For work that high I rent my own lift and bill it to the job. It's NUTS to depend upon others -- especially a SUB for a lift. I've never seen that work out well. Most subs out my way won't even CONSIDER letting 'alien' sub-contractors touch even a rented lift. Their rental contract specifies that THEY are now the liable party -- not the rental firm -- when your boys prove that they have gotten into trouble -- for WHATEVER reason. Hence, you're NOT getting on their lift. PERIOD.


----------



## telsa (May 22, 2015)

BTW, every apprentice I've ever known claims that they know how to use:

A scissor lift
A boom lift
A haul-all (Lull)
A forklift

And they NEVER do. They figure they'd better lie to you lest lose their job. That's backwards logic, straight off. Lying to me is exactly how they DO lose their jobs.

*&^% Most apprentices don't know how to use a pick & shovel. They are comical.


----------



## VELOCI3 (Aug 15, 2019)

I’ve seen a camera guy around here use an articulated lift that’s mounted to a trailer. 

I think united and Sunbelt have bucket truck leasing options yearly. 


Sent from my iPhone using Tapatalk


----------



## splatz (May 23, 2015)

VELOCI3 said:


> I’ve seen a camera guy around here use an articulated lift that’s mounted to a trailer.
> 
> I think united and Sunbelt have bucket truck leasing options yearly.



I occasionally rent a Biljax articulating tow-behind lift where the bucket truck won't fit. It's OK as long as you're working in just a few spots, takes too long to hitch up, tow into place, unhitch and set the outriggers, etc.


----------



## just the cowboy (Sep 4, 2013)

Kevin_Essiambre said:


> Thanks!
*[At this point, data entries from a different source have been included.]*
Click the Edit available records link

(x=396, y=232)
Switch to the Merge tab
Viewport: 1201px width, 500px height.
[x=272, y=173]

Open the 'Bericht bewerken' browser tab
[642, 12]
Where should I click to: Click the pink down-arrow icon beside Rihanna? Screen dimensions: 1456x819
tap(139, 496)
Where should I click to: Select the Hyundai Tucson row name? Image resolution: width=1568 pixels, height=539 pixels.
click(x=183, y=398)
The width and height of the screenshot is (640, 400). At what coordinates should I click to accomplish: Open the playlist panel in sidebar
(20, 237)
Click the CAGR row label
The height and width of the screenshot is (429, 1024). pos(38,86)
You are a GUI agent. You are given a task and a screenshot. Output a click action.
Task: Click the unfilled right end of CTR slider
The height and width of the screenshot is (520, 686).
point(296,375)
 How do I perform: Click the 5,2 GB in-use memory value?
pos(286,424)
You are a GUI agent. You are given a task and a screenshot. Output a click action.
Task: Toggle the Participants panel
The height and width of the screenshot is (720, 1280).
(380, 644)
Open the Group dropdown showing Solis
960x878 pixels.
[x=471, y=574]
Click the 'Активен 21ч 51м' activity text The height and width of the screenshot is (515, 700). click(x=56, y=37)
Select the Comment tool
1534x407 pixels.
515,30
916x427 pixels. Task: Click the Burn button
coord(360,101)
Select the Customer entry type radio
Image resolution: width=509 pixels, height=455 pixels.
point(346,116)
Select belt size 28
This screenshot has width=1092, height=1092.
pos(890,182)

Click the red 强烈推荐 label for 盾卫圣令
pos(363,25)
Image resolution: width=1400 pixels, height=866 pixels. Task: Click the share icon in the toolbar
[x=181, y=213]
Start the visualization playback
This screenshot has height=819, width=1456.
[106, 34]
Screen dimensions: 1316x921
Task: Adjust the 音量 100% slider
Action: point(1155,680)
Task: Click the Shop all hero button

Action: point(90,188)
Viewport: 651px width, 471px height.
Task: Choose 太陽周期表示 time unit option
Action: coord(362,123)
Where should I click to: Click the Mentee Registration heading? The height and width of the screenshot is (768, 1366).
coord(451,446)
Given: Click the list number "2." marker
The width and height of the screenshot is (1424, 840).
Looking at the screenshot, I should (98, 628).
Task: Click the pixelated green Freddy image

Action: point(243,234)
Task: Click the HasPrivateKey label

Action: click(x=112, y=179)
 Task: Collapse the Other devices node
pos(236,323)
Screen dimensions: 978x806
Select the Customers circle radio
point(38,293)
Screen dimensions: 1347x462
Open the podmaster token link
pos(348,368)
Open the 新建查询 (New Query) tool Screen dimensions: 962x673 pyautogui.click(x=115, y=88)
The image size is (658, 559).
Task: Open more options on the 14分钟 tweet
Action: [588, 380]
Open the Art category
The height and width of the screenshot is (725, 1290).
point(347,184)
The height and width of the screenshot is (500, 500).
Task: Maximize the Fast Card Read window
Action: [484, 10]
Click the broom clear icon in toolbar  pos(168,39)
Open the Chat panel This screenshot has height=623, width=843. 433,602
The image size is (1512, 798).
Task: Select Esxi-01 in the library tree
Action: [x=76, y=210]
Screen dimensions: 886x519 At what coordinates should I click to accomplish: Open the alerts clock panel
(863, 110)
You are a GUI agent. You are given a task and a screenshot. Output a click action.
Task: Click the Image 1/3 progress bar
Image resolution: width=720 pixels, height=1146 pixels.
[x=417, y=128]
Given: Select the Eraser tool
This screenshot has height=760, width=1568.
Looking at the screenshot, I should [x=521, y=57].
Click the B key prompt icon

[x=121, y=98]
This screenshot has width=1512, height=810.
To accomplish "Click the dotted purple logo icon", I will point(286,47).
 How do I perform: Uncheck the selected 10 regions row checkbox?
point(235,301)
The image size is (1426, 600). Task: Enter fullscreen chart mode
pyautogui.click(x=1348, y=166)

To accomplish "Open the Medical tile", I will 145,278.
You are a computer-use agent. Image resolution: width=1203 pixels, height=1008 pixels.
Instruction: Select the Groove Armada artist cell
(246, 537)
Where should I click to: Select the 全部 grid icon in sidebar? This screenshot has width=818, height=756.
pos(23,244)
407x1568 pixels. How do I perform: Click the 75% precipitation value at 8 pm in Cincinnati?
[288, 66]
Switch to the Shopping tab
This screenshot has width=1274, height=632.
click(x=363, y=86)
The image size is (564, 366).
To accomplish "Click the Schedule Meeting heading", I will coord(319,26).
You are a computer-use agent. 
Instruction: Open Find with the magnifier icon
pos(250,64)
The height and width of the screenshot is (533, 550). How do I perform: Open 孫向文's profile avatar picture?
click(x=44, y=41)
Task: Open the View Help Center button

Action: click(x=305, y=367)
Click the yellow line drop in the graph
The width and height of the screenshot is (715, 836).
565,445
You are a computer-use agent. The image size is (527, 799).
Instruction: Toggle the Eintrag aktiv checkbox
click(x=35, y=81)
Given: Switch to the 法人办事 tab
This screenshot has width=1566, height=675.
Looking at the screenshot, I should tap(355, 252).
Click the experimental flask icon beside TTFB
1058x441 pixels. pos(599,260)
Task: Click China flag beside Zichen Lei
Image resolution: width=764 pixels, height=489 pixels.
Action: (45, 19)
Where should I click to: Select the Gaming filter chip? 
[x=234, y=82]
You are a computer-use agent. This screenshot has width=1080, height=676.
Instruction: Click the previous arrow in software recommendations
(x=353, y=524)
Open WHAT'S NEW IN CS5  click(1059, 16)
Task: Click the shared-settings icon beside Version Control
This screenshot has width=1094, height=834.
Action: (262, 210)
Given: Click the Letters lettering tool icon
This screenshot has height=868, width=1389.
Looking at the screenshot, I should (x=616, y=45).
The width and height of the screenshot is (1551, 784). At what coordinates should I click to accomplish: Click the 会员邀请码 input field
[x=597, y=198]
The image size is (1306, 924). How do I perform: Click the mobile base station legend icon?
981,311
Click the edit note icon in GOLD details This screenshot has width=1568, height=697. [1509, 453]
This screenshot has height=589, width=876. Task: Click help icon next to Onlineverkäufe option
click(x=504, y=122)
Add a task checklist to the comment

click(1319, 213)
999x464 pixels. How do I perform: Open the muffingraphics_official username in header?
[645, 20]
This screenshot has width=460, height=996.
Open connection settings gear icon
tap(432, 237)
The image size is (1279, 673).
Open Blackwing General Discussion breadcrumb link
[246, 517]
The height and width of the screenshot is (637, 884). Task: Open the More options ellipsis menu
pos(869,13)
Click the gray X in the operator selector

If the site was actually clean, I'd have jumped off the ladder, but in this case, I took my chances holding onto the ladder and fence when I was low enough.


You made the right choice. I was taught if you are on the ladder stay on the ladder, it may bind or catch on something and stop your fall. If you jump off you are going to hit bottom for sure.


----------